Reports of Foreign Bank and Financial Accounts (FBARs): Mutual funds may be required to file FBARs if the mutual fund has a financial interest in, or signature authority over, any bank account, securities account, or “other financial account” (as defined in 31 C.F.R. § 1010.350(c)(3)) in a foreign country and the aggregate value of these accounts exceeds $10,000.31 FBARs are filed with Treasury using Form TD F 90-22.1.
The Recordkeeping and Travel Rule and Related Recordkeeping Requirements: When FinCEN amended the definition of “financial institution” to include a mutual fund, the amended rule also subjected mutual funds to requirements relating to the creation and retention of records involving the transmittal of funds (Recordkeeping and Travel Rule).32 The rule applies to transmittals of funds in amounts that equal or exceed $3,000, and requires the transmittor's financial institution to obtain and retain name, address, and other information about the transmittor and the transaction.33 The Recordkeeping and Travel Rule requires the recipient's financial institution and, in certain instances, the transmittor's financial institution to obtain or retain identifying information about the recipient.34 The rule also requires that certain information obtained or retained by the transmittor's financial institution “travel” with the transmittal order through the payment chain.35
FinCEN’s amendment to the definition of “financial institution” also resulted in mutual funds being required to create and retain records for certain extensions of credit and cross-border transfers of currency, monetary instruments, checks, investment securities, and credit.36 These requirements apply to transactions in amounts exceeding $10,000.
These rules provide for exceptions for certain transactions entered into by the mutual fund, including transactions with banks, broker-dealers and federal, state and local governments.37
FBAR: 31 C.F.R. §§ 1010.350, 1010.306.
- Cash Transaction Report: 31 C.F.R. § 1010.311.
- Recordkeeping and Travel Rule: 31 C.F.R. § 1010.410.
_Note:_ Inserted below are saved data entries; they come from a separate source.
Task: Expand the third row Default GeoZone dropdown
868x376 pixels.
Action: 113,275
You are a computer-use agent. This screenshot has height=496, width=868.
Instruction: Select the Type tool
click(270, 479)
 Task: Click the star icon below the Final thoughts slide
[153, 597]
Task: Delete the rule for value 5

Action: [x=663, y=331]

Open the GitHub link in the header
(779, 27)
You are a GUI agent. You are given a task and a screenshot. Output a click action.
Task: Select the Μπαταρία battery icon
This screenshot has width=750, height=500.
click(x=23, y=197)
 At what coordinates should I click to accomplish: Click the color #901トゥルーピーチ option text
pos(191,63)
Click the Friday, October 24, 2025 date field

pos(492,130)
Two provisions relating to information sharing were added to the BSA by the USA PATRIOT Act. First, Section 314(a) authorizes Treasury to adopt regulations to encourage cooperation among financial institutions, their regulators, and law enforcement authorities to share information regarding suspected terrorist acts or money laundering activities.38 Second, Section 314(b) provides a safe harbor to permit and facilitate voluntary information sharing among financial institutions.39
Mandatory Information Sharing (Section 314(a) Requests): FinCEN’s BSA information sharing rules, under Section 314(a), authorize law enforcement agencies with criminal investigative authority to request that FinCEN solicit, on the agency’s behalf, certain information from a financial institution (including an “investment company”).40 Upon receiving such a request, a financial institution is required to search its records to determine whether it has accounts for, or has engaged in transactions with, any specified individual, entity, or organization.41 If the financial institution identifies an account or transaction identified with any individual, entity or organization named in the request, it must report certain relevant information to FinCEN.42 These requests are often referred to as “Section 314(a) information requests.”
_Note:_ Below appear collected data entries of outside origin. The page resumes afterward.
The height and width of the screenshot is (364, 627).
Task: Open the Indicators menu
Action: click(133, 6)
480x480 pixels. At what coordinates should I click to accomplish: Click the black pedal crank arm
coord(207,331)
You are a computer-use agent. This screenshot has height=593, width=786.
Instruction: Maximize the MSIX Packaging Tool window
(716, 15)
Some mutual funds register directly with FinCEN to receive Section 314(a) notices; others rely on their affiliated bank or broker-dealer intermediaries to register and conduct these searches. Mutual funds should maintain the confidentiality of any request and any responsive reports to FinCEN.43 Mutual funds with questions concerning Section 314(a) requests should contact FinCEN.
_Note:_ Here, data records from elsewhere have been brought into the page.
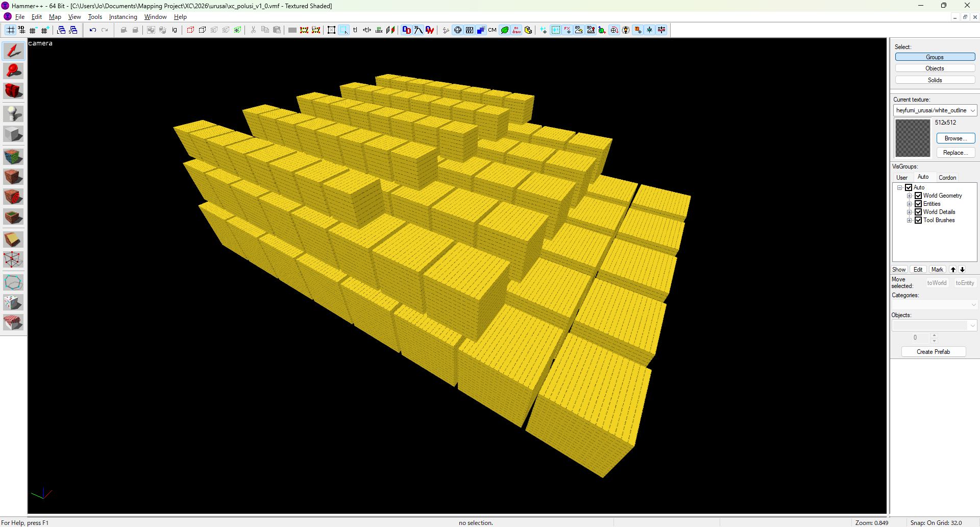Activate the Vertex manipulation tool
The width and height of the screenshot is (980, 527).
tap(13, 259)
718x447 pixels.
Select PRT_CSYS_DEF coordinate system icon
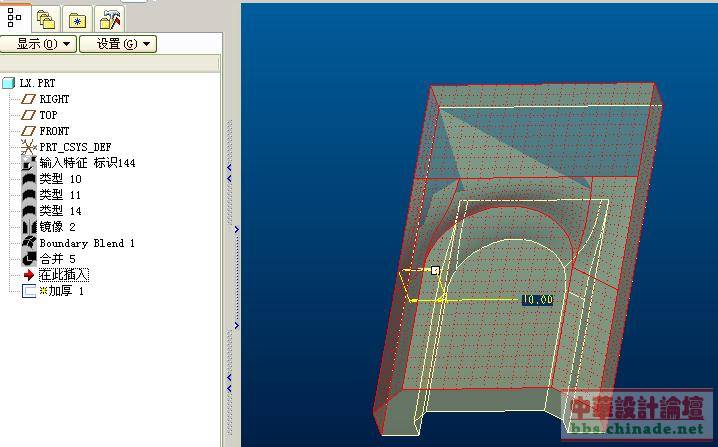coord(28,147)
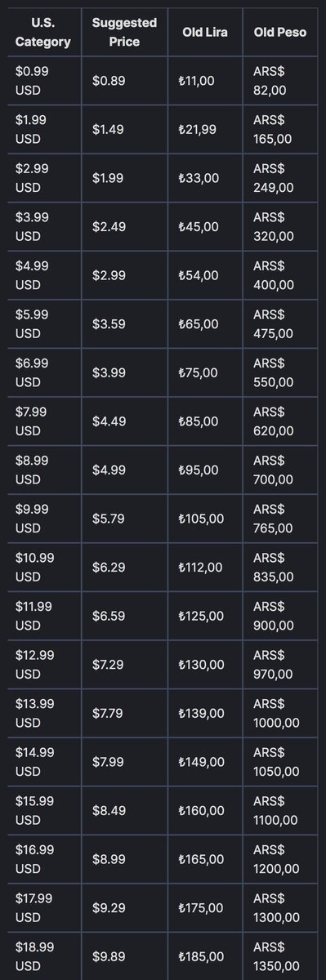The height and width of the screenshot is (980, 326).
Task: Click the ARS$ 550,00 peso cell
Action: (x=280, y=373)
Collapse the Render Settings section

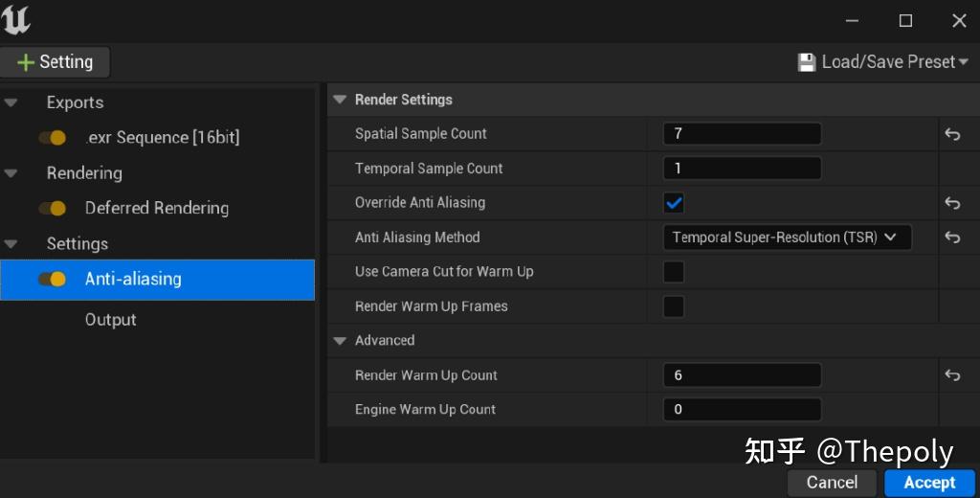click(340, 100)
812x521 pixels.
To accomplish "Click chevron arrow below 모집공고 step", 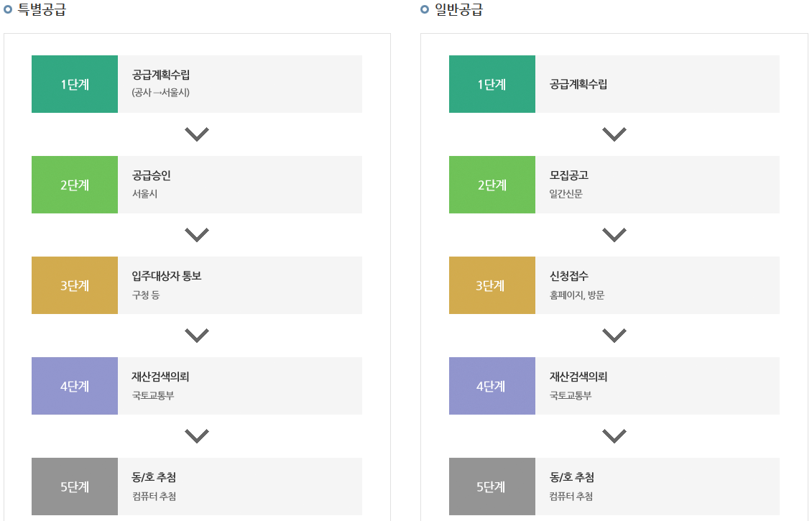I will click(614, 234).
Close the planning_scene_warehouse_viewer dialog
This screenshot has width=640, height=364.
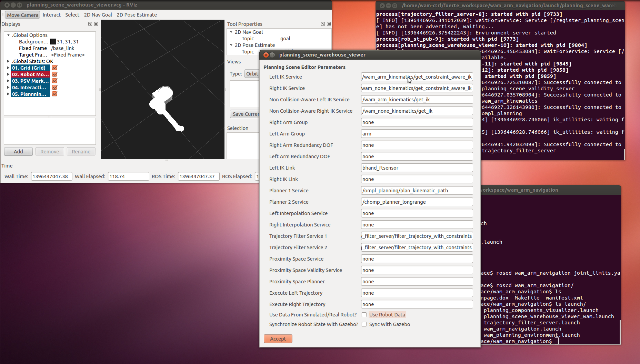click(266, 55)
- Section 314(a) Rule: 31 C.F.R. § 1010.520. See also 31 C.F.R. § 1010.505 (definitions).
- Final Rule Release: 67 Fed. Reg. 60579 (September 26, 2002).
- Proposed Rule Release: 74 Fed. Reg. 58926 (November 16, 2009).
- Final Rule Release: 75 Fed. Reg. 6560 (February 10, 2010).
- Treasury Issues Moratorium on Section 314(a) Information Requests (November 26, 2002).
- FinCEN to Reinstate USA PATRIOT Act Section 314(a) Information Requests (February 6, 2003).
- Implementation of Web-based 314(a) Secure Communication System (February 4, 2005).
- Changing your Point-of-Contact for 314(a) (October 17, 2006).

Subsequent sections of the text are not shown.